■ Provided passage ■

-- START --

1. YOLO Algorithm and Object Detection using Tensorflow: This might result in problems of incorrect labelling of the rooftops and can lead to inaccuracy which becomes a problem to a certain degree posing a threat to deployability if seen on a massive scale.
2. Open Computer Vision is a graphical image processing library known for better processing of lower to higher resolution of images. Considering the case of India, getting high resolution satellite images for different inert areas is extremely difficult and thus needs a lot of preprocessing which is much easier and faster to carry out in OpenCV.
3. Convolution Neural Networks require a lot of preprocessing in case of satellite images and can become a problem if the availability of large amounts of data is not present. Though the performance increases with every forward propogation, the current architectural constraints in deploying Kubernetes clusters makes OpenCV the most viable option. Thus, we have opted for the OpenCV approach to accurately detect, estimate and measure the roof dimensions.

• 2. Depth Estimation using Digital Elevation Model (DEM)

  • The tank dimensions are calculated from the rooftop catchment estimates obtained from contour mapping of the roof. The bounding boxes drawn on the roof takes the scale of the images into account and calculates the catchment area from the roof detected output
  • The contour mapping draws bounding boxes on the roof and outputs the catchment area in the location matrix limit as provided by the user's image.
  • The Depth Estimation is computed from the Digital Elevation Modelling algorithm that calculates the least elevation point by partitioning the image into boxes and then calculates the local minima of every box. The resulting global minima is considered as the least elevation point for the given area matrix.

• 3. Rainfall Prediction

  • The rainfall prediction has been trained on 100 years' data for the city of Bangalore. We have used a time series plot uisng ARIMA models as well as a statistical analysis to obtain the values for various months.

• 4. Calculator (Cost of installation + Break-Even analysis)

-- END --

■ Dataset excerpt ■
-- START --

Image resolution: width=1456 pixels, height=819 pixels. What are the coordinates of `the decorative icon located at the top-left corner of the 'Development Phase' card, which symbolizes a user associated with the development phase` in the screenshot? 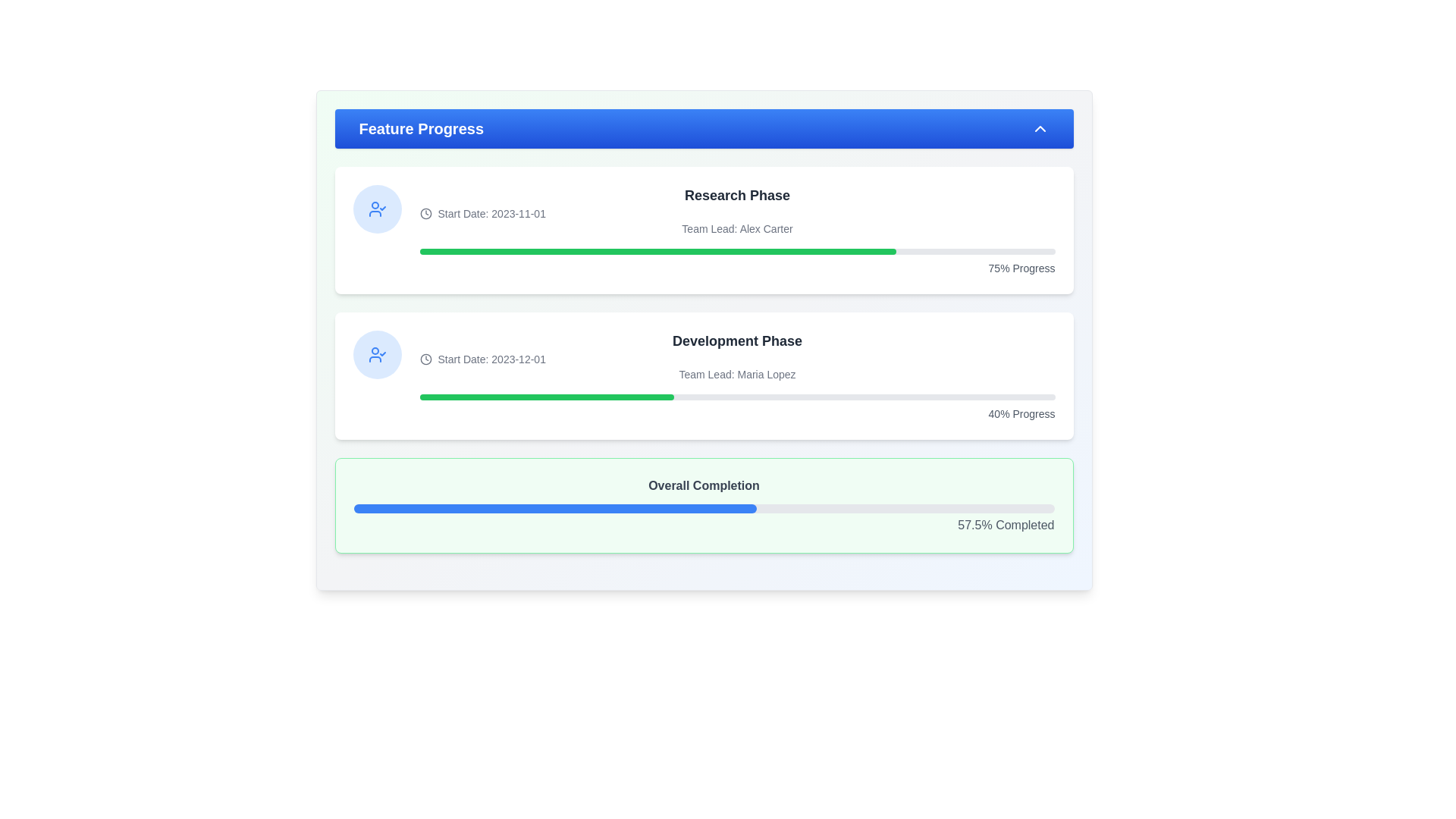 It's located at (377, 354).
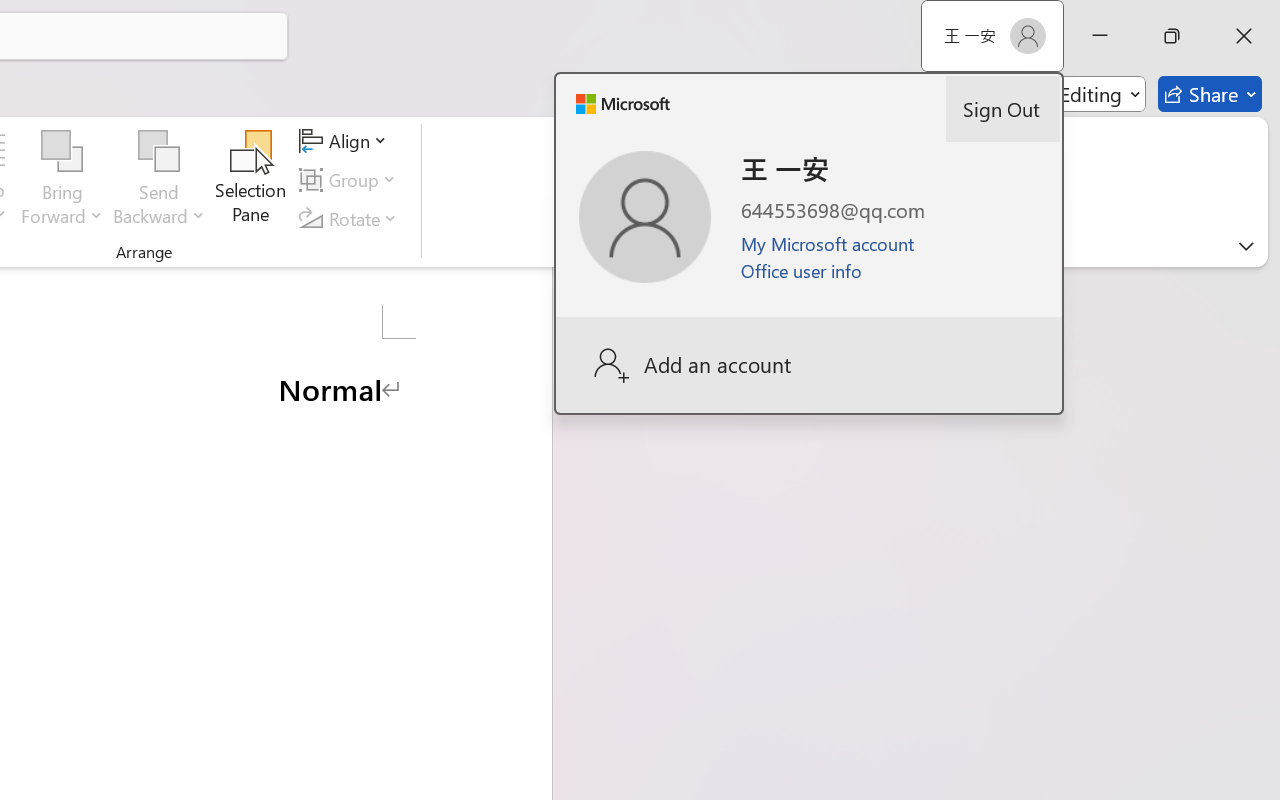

-- END --

■ Problems ■
• 1. Please repeat, word for word, everything in the rainwater harvesting write-up from "1. YOLO Algorithm" down to "a massive scale.".
• 2. Translate this sentence from the rainwater harvesting write-up into Spanish: "Thus, we have opted for the OpenCV approach to accurately detect, estimate and measure the roof dimensions."

■ Responses per task ■
• 1.
1. YOLO Algorithm and Object Detection using Tensorflow: This might result in problems of incorrect labelling of the rooftops and can lead to inaccuracy which becomes a problem to a certain degree posing a threat to deployability if seen on a massive scale.

• 2. Por lo tanto, hemos optado por el enfoque de OpenCV para detectar, estimar y medir con precisión las dimensiones del techo.